I was confused about the situation with debate, so I talked to Evan Hubinger about his experiences. That conversation was completely wild; I’m guessing people in this thread might be interested in hearing it. I still don’t know exactly what to make of what happened there, but I think there are some genuine and non-obvious insights relevant to public discourse and optimization processes (maybe less to the specifics of debate outreach). The whole thing’s also pretty funny.
I recorded the conversation; don’t want to share publicly but feel free to DM me for access.
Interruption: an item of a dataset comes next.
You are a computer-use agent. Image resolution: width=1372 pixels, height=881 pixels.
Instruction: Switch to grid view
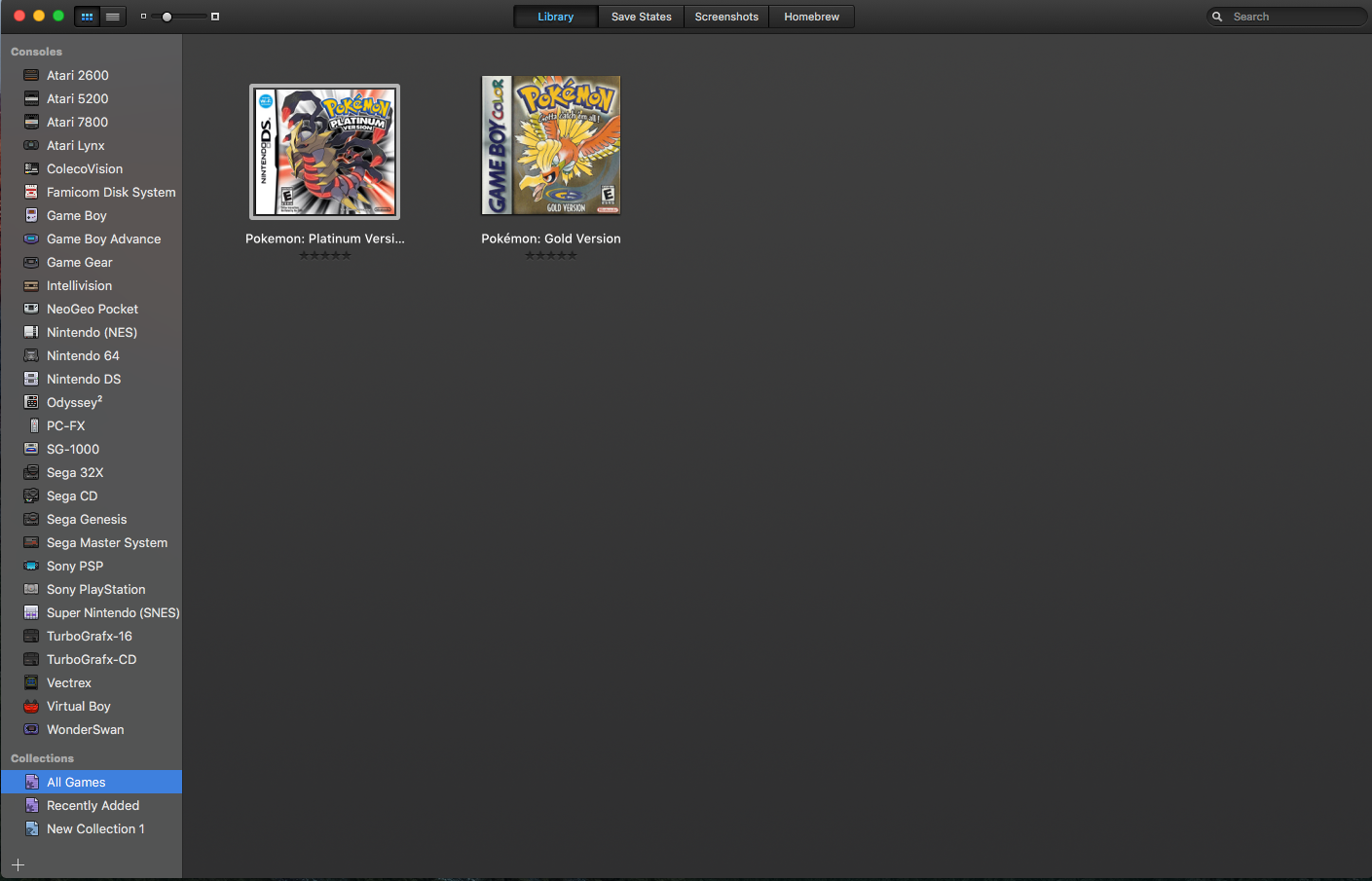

I want to echo this. I think my own experience of debating has been useful to me in terms of my ability to intelligence-signal in person, but was pretty bad overall for my epistemics. One interesting thing about BP (which was the format I competed in most frequently at the highest level) was the importance in the 4th speaker role identifying the cruxes of the debate (usually referring to them as “clash”), which I think is really useful. Concluding that the side you’ve been told to favour has then “won” all of the cruxes is… less so.
Some more discussion on competitive debating and EA https://forum.effectivealtruism.org/posts/DEuYo4zxDyY7h7n74/debate-and-effective-altruism-friends-or-foes
+1 from my own experience in debate (also british style). Truth-seeking / identifying and meaningfully resolving points of disagreement between different positions is a very different skill to trying to win a debate, and the skillsets/mindsets developed in the latter seem like they might actively work against the former unless the people doing it are very careful and self-aware.
I did Policy Debate, the format from that video, in high school and college. Policy Debate has its problems, but I think the fast delivery style is good on balance, since it lets a single debate cover so much ground. Speed reading is comprehensible with practice. Here’s an example from college debate with better audio quality—definitely weird, but clear enough to understand.
Sure, debate may involve a lot of techniques that are counterproductive to truth-seeking, and I wouldn’t want people to write on the EA Forum like it’s a debate, for example. However, I think there are many places where it would help to be able to convey more convincing arguments even if being more convincing doesn’t improve truth-seeking—speaking with non-EAs about EA, for example.
I generally want us to use truth-seeking methods when engaging with outsiders as well. Of course, that isn’t always possible, but I also really don’t want us to have a reputation for using lots of rhetorical tricks to convince others (and generally think that doing so is pretty bad).